C’est en février 2018 que Flora Duverger, Minh-Tâm Nguyen, François Papirer et Galdric Subirana enregistrèrent à Blagnac, fief de Pierre Jodlowski et de son studio éole (en résidence à l’espace pluridisciplinaire Odyssud), une commande passée au natif de Toulouse (né en 1971) : il s’agit de Ghostland, un spectacle pour quatre percussions, électronique et textes enregistrés qui vit le jour en Pologne, le 19 septembre 2017, lors du festival Automne à Varsovie. Connu pour son art à fort ancrage dramaturgique et politique et, désormais, pour un travail plus vaste autour de ce dernier (création d’images, installations, mise en scène, etc.) [lire nos chroniques de La grève et de Jour 54], Jodlowki s’est appuyé sur des classiques de la littérature allemande, berceau sans pareil d’orages et de tempêtes. Mais il prévient : « ces images romantiques ne sont pas pour autant le prétexte d’une écriture musicale qui irait dans ce sens : elles sont plutôt une trace de nos mémoires, un fantôme littéraire qui peut se fondre dans la matière sonore, dans le tumulte des batteries, dans le frottement des peaux… » (notice du CD).

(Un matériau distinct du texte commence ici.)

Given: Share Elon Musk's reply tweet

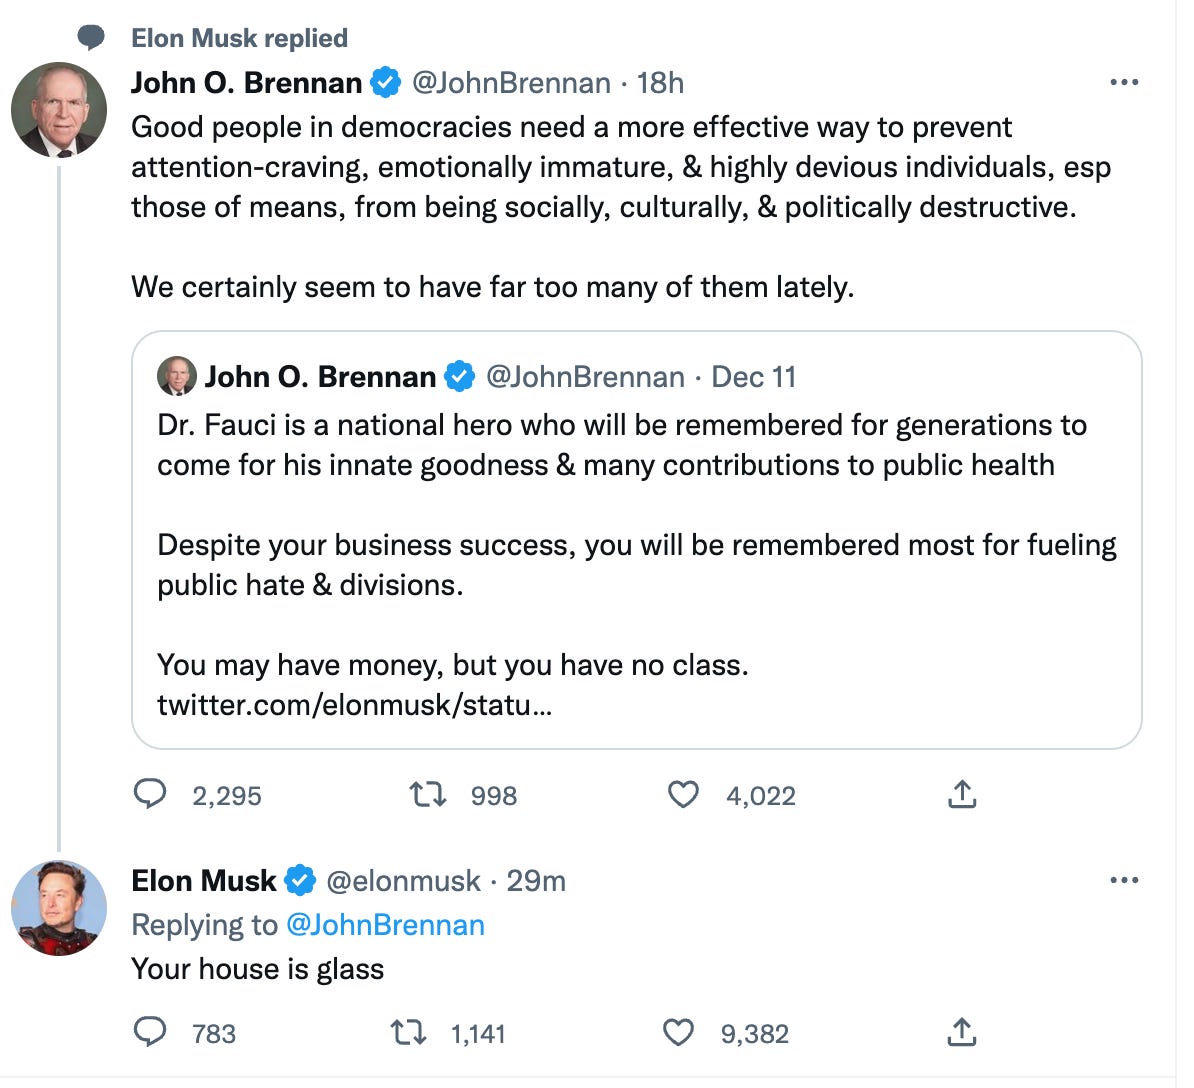Looking at the screenshot, I should coord(961,1032).
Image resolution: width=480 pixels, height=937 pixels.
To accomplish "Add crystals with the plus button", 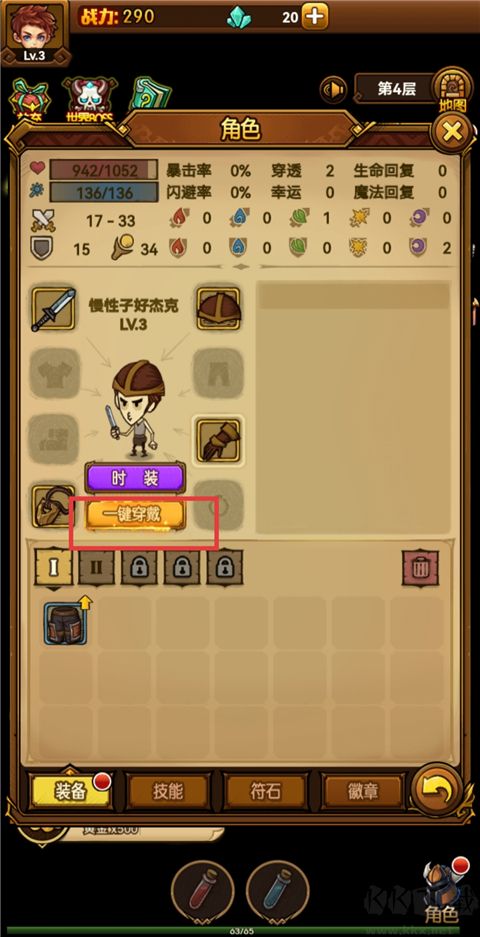I will (x=314, y=16).
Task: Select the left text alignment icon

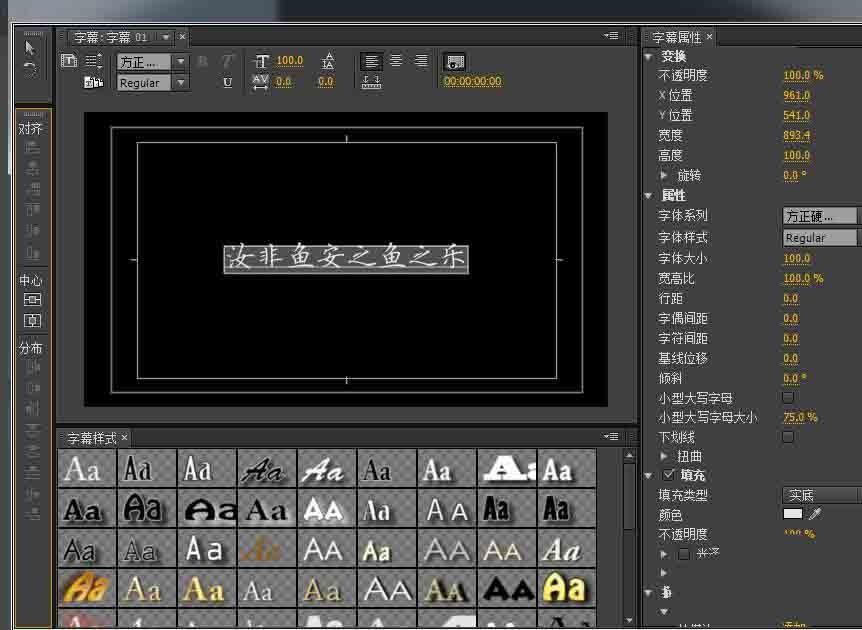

La première partie de cette œuvre en triptyque se nomme Holon(s). D’emblée, elle fait penser à The Ghost in the Machine (1967) du romancier et essayiste Arthur Koestler qui créa ce terme à partir du mot grec hólos (entier). Selon qu’on lui donne un sens matérialiste ou philosophique, le holon est soit un sous-ensemble capable de se réguler au sein d’un système dynamique, soit quelque chose qui est à la fois un tout et une partie. Holon(s) s’avère une antichambre mouvementée mais hors de toute hystérie, traversée de rebonds, cliquetis et grésillements, participant à faire naître une fine inquiétude. La voix blanche de Katharina Muschiol – manipulatrice d’objets lorsque le spectacle est donné en salle – saisit d’abord l’oreille, dans un halo, égrainant les mots du célèbre Erlkönig (1782) de Goethe. Le Japon est aussi une terre hantée, comme le rappelle le théâtre nō [lire notre chronique du 23 avril 2016] ; c’est donc sans hésitation que nous qualifions d’asiatique un rythme percussif assez lent qui survient au deuxième tiers du morceau, avant l’apparition finale d’impulsions électroniques – possible clin d’œil au compteur Geiger qui équipe les chasseurs de paranormal.
Après plusieurs départs retardés – ils évoquent immanquablement l’orée d’An index of metals (2003) du regretté Romitelli [lire notre critique du CD] –, Büro réduit les silences entre les décharges toniques pour laisser la frénésie des batteries dominer la plus longue partie de l’œuvre (près de vingt minutes). Cavalcades et galopades ne laissent place à l’humaine parole que dans les toutes dernières secondes. Enfin, il revient à Pulse de clore le triptyque. Sous l’apparence d’une étude de rythme, il explore énergie des claves entre danse et transe, depuis un crescendo initial jusqu’à l’inévitable détumescence. Là encore, la voix se manifeste en dernier, mais brouillée et déformée, source tarie de mots incompréhensibles.